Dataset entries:
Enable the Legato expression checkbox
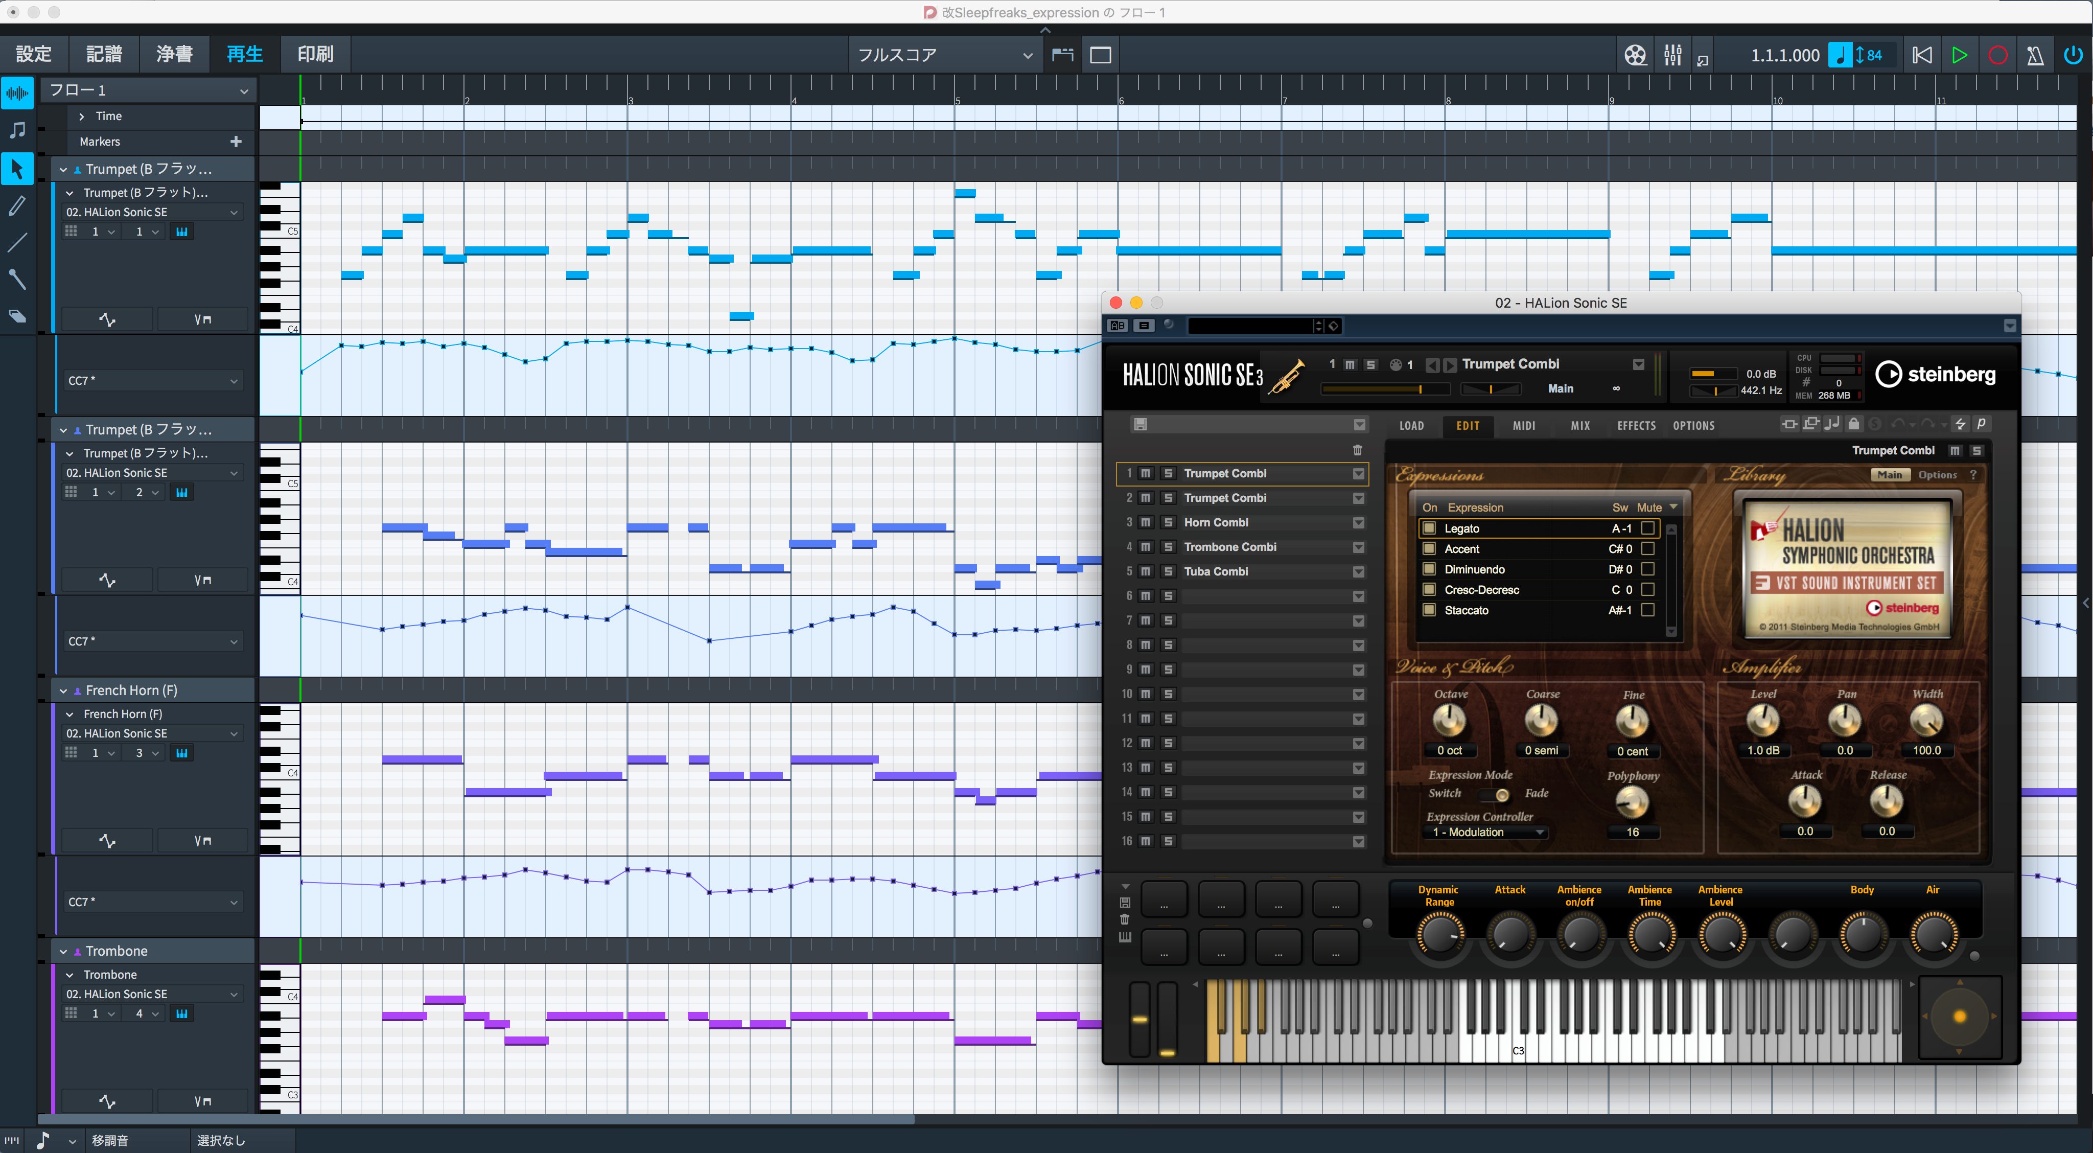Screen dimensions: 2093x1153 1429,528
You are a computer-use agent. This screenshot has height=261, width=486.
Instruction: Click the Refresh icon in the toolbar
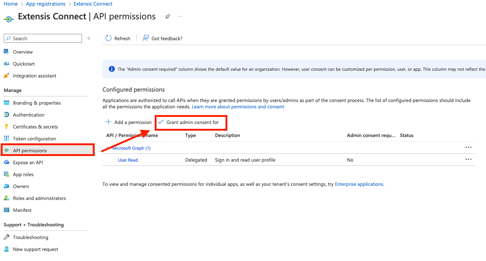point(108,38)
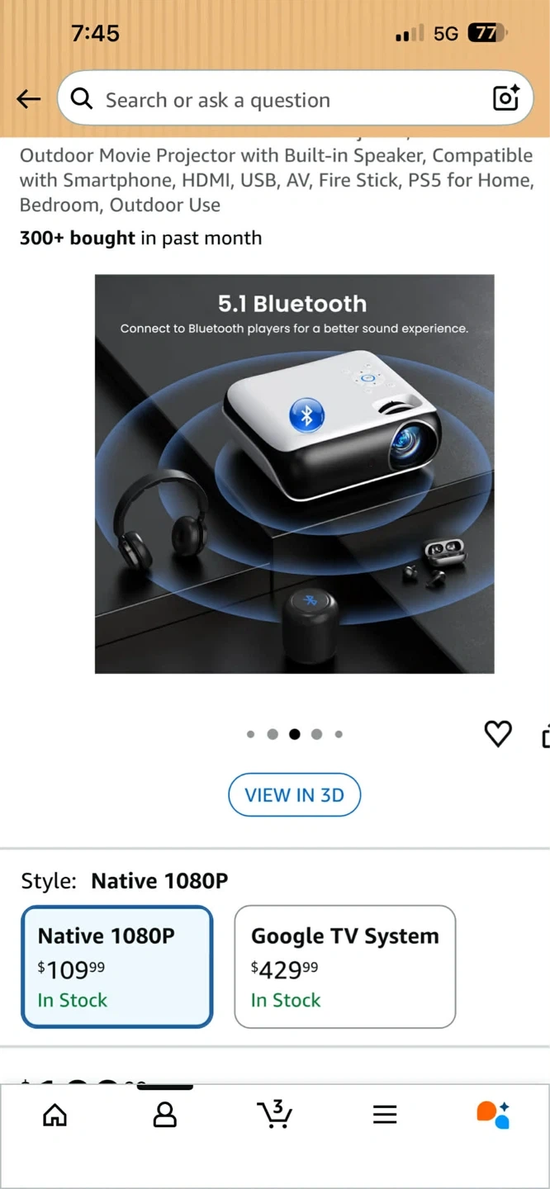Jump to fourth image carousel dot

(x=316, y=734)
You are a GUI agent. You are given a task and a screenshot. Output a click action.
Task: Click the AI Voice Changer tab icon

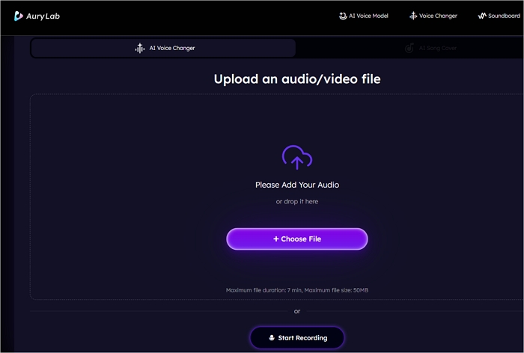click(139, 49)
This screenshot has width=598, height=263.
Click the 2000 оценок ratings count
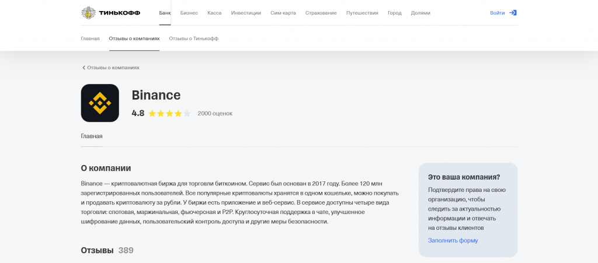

- **TASK TO COMPLETE**: Would you copy every entry exactly as it stands, leaving out the pictures?

- **PROBLEM SOLUTION**:
Enable the Legato expression checkbox
Screen dimensions: 2093x1153 1429,528
You are a computer-use agent. This screenshot has height=261, width=486.
Instruction: Click the Refresh icon in the toolbar
point(108,38)
Jump to fourth image carousel dot

(x=316, y=734)
You are a GUI agent. You are given a task and a screenshot. Output a click action.
Task: Click the AI Voice Changer tab icon

click(139, 49)
This screenshot has width=598, height=263.
Click the 2000 оценок ratings count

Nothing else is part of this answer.